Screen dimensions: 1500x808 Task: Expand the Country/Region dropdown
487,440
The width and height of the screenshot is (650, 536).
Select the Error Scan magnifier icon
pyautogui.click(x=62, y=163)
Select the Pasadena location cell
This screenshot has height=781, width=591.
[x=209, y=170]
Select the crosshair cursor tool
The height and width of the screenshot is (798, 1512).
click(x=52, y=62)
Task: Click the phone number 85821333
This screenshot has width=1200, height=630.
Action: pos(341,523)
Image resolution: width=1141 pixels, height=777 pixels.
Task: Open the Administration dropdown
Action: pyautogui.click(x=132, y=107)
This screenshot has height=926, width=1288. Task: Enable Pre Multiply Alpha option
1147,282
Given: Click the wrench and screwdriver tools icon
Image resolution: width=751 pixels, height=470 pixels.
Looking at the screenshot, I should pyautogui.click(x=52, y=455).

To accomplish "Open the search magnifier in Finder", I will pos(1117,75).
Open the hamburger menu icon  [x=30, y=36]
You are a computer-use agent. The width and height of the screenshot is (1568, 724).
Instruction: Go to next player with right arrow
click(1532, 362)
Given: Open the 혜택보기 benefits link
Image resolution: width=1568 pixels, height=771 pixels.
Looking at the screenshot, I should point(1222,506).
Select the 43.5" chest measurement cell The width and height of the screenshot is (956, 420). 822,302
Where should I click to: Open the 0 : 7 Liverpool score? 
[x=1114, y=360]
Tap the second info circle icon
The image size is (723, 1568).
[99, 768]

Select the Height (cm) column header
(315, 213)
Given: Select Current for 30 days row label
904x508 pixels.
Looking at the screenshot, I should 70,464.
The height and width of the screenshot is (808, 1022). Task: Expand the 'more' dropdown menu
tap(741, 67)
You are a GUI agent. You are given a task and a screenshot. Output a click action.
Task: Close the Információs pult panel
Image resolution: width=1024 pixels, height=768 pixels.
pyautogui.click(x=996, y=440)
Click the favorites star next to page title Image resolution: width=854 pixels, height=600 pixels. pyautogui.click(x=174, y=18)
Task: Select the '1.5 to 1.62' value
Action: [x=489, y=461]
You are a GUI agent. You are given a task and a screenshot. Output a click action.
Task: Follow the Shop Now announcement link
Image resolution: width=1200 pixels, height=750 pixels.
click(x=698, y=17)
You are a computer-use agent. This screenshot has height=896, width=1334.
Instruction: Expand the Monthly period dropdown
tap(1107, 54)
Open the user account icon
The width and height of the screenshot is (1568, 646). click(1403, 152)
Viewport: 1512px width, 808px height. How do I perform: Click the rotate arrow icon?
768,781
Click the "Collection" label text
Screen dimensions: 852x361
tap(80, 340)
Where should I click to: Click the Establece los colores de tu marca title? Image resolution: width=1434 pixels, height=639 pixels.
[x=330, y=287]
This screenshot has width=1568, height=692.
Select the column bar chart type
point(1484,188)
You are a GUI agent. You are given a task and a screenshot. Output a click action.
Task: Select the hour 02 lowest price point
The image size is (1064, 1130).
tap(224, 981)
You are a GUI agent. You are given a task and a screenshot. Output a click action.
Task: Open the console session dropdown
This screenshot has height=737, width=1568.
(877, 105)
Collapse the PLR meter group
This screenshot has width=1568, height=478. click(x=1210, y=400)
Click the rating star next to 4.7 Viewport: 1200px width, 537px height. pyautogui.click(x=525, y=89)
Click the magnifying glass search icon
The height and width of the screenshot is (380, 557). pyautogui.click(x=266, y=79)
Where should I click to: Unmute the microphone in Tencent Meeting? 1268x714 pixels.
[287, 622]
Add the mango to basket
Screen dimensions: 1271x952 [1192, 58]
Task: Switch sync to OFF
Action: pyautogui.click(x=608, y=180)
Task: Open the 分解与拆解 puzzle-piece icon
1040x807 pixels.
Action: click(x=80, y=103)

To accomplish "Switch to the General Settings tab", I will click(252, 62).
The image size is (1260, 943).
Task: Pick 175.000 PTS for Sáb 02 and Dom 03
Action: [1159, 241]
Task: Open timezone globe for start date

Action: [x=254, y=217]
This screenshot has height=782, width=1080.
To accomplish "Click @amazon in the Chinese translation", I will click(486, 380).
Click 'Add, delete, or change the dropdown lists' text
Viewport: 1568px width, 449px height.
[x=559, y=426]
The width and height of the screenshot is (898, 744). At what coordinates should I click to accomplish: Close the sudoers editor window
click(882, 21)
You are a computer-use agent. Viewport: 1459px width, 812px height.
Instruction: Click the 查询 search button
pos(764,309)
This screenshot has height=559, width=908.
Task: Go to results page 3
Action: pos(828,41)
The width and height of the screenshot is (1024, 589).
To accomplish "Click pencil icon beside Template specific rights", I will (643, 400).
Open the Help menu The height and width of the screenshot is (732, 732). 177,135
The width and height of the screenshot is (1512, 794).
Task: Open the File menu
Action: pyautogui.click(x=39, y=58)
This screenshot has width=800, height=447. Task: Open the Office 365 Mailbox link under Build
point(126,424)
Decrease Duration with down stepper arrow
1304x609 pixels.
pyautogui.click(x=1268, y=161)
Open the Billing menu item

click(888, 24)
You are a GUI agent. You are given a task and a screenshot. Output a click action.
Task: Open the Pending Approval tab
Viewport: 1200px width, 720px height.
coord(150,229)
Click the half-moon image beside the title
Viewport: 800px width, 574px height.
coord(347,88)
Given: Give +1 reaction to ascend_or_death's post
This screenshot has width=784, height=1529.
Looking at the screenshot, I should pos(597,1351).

▶ Activity:
Copy all of the data. Keep every word exactly as it is.

▶ Answer to the exercise:
Screen dimensions: 1500x808 Task: Expand the Country/Region dropdown
487,440
The width and height of the screenshot is (650, 536).
Select the Error Scan magnifier icon
pyautogui.click(x=62, y=163)
Select the Pasadena location cell
This screenshot has height=781, width=591.
[x=209, y=170]
Select the crosshair cursor tool
The height and width of the screenshot is (798, 1512).
click(x=52, y=62)
Task: Click the phone number 85821333
This screenshot has width=1200, height=630.
Action: pos(341,523)
Image resolution: width=1141 pixels, height=777 pixels.
Task: Open the Administration dropdown
Action: pyautogui.click(x=132, y=107)
This screenshot has height=926, width=1288. Task: Enable Pre Multiply Alpha option
1147,282
Given: Click the wrench and screwdriver tools icon
Image resolution: width=751 pixels, height=470 pixels.
Looking at the screenshot, I should pyautogui.click(x=52, y=455).

To accomplish "Open the search magnifier in Finder", I will pos(1117,75).
Open the hamburger menu icon  [x=30, y=36]
You are a computer-use agent. The width and height of the screenshot is (1568, 724).
Instruction: Go to next player with right arrow
click(1532, 362)
Given: Open the 혜택보기 benefits link
Image resolution: width=1568 pixels, height=771 pixels.
Looking at the screenshot, I should point(1222,506).
Select the 43.5" chest measurement cell The width and height of the screenshot is (956, 420). 822,302
Where should I click to: Open the 0 : 7 Liverpool score? 
[x=1114, y=360]
Tap the second info circle icon
The image size is (723, 1568).
[99, 768]

Select the Height (cm) column header
(315, 213)
Given: Select Current for 30 days row label
904x508 pixels.
Looking at the screenshot, I should 70,464.
The height and width of the screenshot is (808, 1022). Task: Expand the 'more' dropdown menu
tap(741, 67)
You are a GUI agent. You are given a task and a screenshot. Output a click action.
Task: Close the Információs pult panel
Image resolution: width=1024 pixels, height=768 pixels.
pyautogui.click(x=996, y=440)
Click the favorites star next to page title Image resolution: width=854 pixels, height=600 pixels. pyautogui.click(x=174, y=18)
Task: Select the '1.5 to 1.62' value
Action: [x=489, y=461]
You are a GUI agent. You are given a task and a screenshot. Output a click action.
Task: Follow the Shop Now announcement link
Image resolution: width=1200 pixels, height=750 pixels.
click(x=698, y=17)
You are a computer-use agent. This screenshot has height=896, width=1334.
Instruction: Expand the Monthly period dropdown
tap(1107, 54)
Open the user account icon
The width and height of the screenshot is (1568, 646). click(1403, 152)
Viewport: 1512px width, 808px height. How do I perform: Click the rotate arrow icon?
768,781
Click the "Collection" label text
Screen dimensions: 852x361
tap(80, 340)
Where should I click to: Click the Establece los colores de tu marca title? Image resolution: width=1434 pixels, height=639 pixels.
[x=330, y=287]
This screenshot has width=1568, height=692.
Select the column bar chart type
point(1484,188)
You are a GUI agent. You are given a task and a screenshot. Output a click action.
Task: Select the hour 02 lowest price point
The image size is (1064, 1130).
tap(224, 981)
You are a GUI agent. You are given a task and a screenshot. Output a click action.
Task: Open the console session dropdown
This screenshot has height=737, width=1568.
(877, 105)
Collapse the PLR meter group
This screenshot has width=1568, height=478. click(x=1210, y=400)
Click the rating star next to 4.7 Viewport: 1200px width, 537px height. pyautogui.click(x=525, y=89)
Click the magnifying glass search icon
The height and width of the screenshot is (380, 557). pyautogui.click(x=266, y=79)
Where should I click to: Unmute the microphone in Tencent Meeting? 1268x714 pixels.
[287, 622]
Add the mango to basket
Screen dimensions: 1271x952 [1192, 58]
Task: Switch sync to OFF
Action: pyautogui.click(x=608, y=180)
Task: Open the 分解与拆解 puzzle-piece icon
1040x807 pixels.
Action: click(x=80, y=103)

To accomplish "Switch to the General Settings tab", I will click(252, 62).
The image size is (1260, 943).
Task: Pick 175.000 PTS for Sáb 02 and Dom 03
Action: [1159, 241]
Task: Open timezone globe for start date

Action: [x=254, y=217]
This screenshot has height=782, width=1080.
To accomplish "Click @amazon in the Chinese translation", I will click(486, 380).
Click 'Add, delete, or change the dropdown lists' text
Viewport: 1568px width, 449px height.
[x=559, y=426]
The width and height of the screenshot is (898, 744). At what coordinates should I click to accomplish: Close the sudoers editor window
click(882, 21)
You are a computer-use agent. Viewport: 1459px width, 812px height.
Instruction: Click the 查询 search button
pos(764,309)
This screenshot has height=559, width=908.
Task: Go to results page 3
Action: pos(828,41)
The width and height of the screenshot is (1024, 589).
To accomplish "Click pencil icon beside Template specific rights", I will (643, 400).
Open the Help menu The height and width of the screenshot is (732, 732). 177,135
The width and height of the screenshot is (1512, 794).
Task: Open the File menu
Action: pyautogui.click(x=39, y=58)
This screenshot has width=800, height=447. Task: Open the Office 365 Mailbox link under Build
point(126,424)
Decrease Duration with down stepper arrow
1304x609 pixels.
pyautogui.click(x=1268, y=161)
Open the Billing menu item

click(888, 24)
You are a GUI agent. You are given a task and a screenshot. Output a click action.
Task: Open the Pending Approval tab
Viewport: 1200px width, 720px height.
coord(150,229)
Click the half-moon image beside the title
Viewport: 800px width, 574px height.
coord(347,88)
Given: Give +1 reaction to ascend_or_death's post
This screenshot has width=784, height=1529.
Looking at the screenshot, I should pos(597,1351).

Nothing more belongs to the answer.